Goal: Retype the listing below word for word, beginning with the line that contains "This screenshot has width=1022, height=766." and continuing through the last line of the listing.
= = =
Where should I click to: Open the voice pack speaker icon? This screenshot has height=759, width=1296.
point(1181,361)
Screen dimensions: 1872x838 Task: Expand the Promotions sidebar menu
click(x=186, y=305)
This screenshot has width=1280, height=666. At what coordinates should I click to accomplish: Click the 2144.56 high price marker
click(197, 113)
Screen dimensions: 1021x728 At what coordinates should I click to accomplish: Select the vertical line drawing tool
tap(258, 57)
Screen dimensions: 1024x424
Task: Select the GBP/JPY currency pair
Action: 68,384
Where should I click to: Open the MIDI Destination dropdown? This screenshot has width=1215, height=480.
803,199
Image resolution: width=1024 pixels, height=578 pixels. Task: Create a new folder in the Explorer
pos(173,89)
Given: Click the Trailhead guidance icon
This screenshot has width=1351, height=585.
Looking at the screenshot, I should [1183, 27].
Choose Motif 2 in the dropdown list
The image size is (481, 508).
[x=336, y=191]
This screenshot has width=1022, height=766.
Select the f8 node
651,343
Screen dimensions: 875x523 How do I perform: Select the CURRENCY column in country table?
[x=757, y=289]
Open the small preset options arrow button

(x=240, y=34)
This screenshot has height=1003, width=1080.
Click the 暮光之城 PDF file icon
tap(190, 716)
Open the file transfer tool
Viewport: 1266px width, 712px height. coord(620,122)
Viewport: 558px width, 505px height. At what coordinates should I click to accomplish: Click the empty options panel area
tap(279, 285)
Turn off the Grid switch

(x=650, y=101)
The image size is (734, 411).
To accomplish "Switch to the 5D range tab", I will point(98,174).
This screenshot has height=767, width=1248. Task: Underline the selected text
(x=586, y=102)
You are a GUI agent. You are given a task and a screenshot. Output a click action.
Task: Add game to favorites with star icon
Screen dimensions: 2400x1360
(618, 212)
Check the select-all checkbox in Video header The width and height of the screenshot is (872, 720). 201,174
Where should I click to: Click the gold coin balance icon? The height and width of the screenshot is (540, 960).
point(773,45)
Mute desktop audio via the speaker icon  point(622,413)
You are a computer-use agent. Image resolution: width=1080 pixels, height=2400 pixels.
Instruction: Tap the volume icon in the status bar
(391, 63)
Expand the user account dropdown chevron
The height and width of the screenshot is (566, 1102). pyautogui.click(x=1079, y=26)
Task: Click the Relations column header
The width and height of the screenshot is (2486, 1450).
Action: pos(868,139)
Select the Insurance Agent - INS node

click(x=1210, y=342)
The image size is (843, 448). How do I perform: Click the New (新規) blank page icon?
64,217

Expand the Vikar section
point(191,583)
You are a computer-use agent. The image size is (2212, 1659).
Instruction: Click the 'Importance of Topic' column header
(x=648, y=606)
= = =
Response:
This screenshot has width=1022, height=766.
Select the f8 node
651,343
Screen dimensions: 875x523 How do I perform: Select the CURRENCY column in country table?
[x=757, y=289]
Open the small preset options arrow button

(x=240, y=34)
This screenshot has height=1003, width=1080.
Click the 暮光之城 PDF file icon
tap(190, 716)
Open the file transfer tool
Viewport: 1266px width, 712px height. coord(620,122)
Viewport: 558px width, 505px height. At what coordinates should I click to accomplish: Click the empty options panel area
tap(279, 285)
Turn off the Grid switch

(x=650, y=101)
The image size is (734, 411).
To accomplish "Switch to the 5D range tab", I will point(98,174).
This screenshot has height=767, width=1248. Task: Underline the selected text
(x=586, y=102)
You are a GUI agent. You are given a task and a screenshot. Output a click action.
Task: Add game to favorites with star icon
Screen dimensions: 2400x1360
(618, 212)
Check the select-all checkbox in Video header The width and height of the screenshot is (872, 720). 201,174
Where should I click to: Click the gold coin balance icon? The height and width of the screenshot is (540, 960).
point(773,45)
Mute desktop audio via the speaker icon  point(622,413)
You are a computer-use agent. Image resolution: width=1080 pixels, height=2400 pixels.
Instruction: Tap the volume icon in the status bar
(391, 63)
Expand the user account dropdown chevron
The height and width of the screenshot is (566, 1102). pyautogui.click(x=1079, y=26)
Task: Click the Relations column header
The width and height of the screenshot is (2486, 1450).
Action: pos(868,139)
Select the Insurance Agent - INS node

click(x=1210, y=342)
The image size is (843, 448). How do I perform: Click the New (新規) blank page icon?
64,217

Expand the Vikar section
point(191,583)
You are a computer-use agent. The image size is (2212, 1659).
Instruction: Click the 'Importance of Topic' column header
(x=648, y=606)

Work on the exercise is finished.